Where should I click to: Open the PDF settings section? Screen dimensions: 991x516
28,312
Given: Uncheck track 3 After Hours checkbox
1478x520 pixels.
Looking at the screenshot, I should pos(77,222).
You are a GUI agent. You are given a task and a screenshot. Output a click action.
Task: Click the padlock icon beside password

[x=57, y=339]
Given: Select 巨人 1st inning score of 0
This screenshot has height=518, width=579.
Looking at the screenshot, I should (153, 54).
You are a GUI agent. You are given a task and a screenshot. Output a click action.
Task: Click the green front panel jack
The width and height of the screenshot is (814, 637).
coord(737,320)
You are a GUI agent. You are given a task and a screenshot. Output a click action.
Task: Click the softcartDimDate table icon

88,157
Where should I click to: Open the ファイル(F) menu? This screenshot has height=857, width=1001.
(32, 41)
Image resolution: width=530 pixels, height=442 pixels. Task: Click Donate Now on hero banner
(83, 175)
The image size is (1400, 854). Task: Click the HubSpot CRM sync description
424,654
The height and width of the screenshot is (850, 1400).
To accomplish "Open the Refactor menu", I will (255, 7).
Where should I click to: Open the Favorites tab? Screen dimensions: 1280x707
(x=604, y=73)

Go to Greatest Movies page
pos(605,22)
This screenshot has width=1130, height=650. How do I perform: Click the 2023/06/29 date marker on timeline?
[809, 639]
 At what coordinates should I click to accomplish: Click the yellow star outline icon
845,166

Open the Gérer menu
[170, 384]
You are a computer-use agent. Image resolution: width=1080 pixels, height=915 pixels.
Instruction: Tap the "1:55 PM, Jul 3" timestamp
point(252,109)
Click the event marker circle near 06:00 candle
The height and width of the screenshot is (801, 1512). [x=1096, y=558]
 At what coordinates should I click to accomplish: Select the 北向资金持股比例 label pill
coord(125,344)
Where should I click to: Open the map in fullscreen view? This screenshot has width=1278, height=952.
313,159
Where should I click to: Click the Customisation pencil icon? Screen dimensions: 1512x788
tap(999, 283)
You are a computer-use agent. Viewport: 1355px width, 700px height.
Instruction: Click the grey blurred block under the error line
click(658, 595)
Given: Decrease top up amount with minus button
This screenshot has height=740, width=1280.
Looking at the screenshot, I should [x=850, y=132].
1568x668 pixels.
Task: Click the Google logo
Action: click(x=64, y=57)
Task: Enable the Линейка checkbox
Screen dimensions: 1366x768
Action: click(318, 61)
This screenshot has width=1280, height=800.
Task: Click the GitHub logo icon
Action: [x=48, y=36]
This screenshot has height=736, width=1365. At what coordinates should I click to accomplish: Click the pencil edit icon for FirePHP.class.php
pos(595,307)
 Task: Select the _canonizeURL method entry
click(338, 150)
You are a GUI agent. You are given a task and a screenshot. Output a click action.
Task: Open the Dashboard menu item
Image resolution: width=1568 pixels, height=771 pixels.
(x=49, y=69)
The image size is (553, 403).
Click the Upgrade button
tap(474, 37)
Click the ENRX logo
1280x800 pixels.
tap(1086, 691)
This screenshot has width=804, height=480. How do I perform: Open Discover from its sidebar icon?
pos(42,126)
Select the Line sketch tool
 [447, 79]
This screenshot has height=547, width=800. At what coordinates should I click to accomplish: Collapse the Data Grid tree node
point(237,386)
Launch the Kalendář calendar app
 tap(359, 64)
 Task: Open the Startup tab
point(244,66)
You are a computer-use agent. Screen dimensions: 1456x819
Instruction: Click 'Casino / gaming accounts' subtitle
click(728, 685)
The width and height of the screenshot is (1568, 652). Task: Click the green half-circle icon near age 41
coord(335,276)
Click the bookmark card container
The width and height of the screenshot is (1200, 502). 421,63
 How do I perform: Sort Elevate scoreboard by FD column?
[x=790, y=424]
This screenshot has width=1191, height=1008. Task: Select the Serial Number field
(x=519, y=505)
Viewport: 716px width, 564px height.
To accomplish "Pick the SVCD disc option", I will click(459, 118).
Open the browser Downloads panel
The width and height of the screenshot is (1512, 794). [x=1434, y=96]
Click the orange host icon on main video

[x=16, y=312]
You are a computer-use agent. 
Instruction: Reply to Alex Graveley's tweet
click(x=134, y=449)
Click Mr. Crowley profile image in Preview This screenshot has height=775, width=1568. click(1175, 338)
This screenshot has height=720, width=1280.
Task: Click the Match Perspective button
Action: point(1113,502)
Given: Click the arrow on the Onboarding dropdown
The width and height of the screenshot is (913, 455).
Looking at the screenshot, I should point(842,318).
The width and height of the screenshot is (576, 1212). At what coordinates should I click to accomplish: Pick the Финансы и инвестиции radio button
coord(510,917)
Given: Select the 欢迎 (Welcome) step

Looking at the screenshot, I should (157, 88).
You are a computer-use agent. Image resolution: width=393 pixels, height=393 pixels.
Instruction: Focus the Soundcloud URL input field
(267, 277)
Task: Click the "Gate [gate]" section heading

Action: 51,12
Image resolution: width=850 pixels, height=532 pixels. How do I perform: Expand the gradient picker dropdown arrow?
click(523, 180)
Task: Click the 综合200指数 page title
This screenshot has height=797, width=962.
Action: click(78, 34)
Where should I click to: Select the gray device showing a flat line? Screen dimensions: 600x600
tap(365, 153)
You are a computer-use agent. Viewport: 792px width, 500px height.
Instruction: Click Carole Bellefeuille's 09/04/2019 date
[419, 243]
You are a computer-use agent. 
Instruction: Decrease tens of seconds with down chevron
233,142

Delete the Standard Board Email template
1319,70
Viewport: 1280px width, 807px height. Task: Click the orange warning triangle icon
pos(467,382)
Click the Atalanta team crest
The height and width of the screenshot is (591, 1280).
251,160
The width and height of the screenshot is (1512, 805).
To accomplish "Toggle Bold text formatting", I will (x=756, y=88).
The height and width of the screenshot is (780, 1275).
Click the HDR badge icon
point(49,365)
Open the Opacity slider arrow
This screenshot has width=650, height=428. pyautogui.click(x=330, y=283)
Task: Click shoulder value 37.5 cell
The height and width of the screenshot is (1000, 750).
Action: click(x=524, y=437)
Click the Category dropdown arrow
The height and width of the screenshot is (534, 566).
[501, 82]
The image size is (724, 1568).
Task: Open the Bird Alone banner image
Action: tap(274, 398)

• [ASSIGNMENT] Restate word for word the lines in the material above from the one with "Instruction: Decrease tens" to the one with "The width and height of the screenshot is (1512, 805)."; both of those lines count, and nothing else does.

• [RESULT FOR THIS EXERCISE]
Instruction: Decrease tens of seconds with down chevron
233,142

Delete the Standard Board Email template
1319,70
Viewport: 1280px width, 807px height. Task: Click the orange warning triangle icon
pos(467,382)
Click the Atalanta team crest
The height and width of the screenshot is (591, 1280).
251,160
The width and height of the screenshot is (1512, 805).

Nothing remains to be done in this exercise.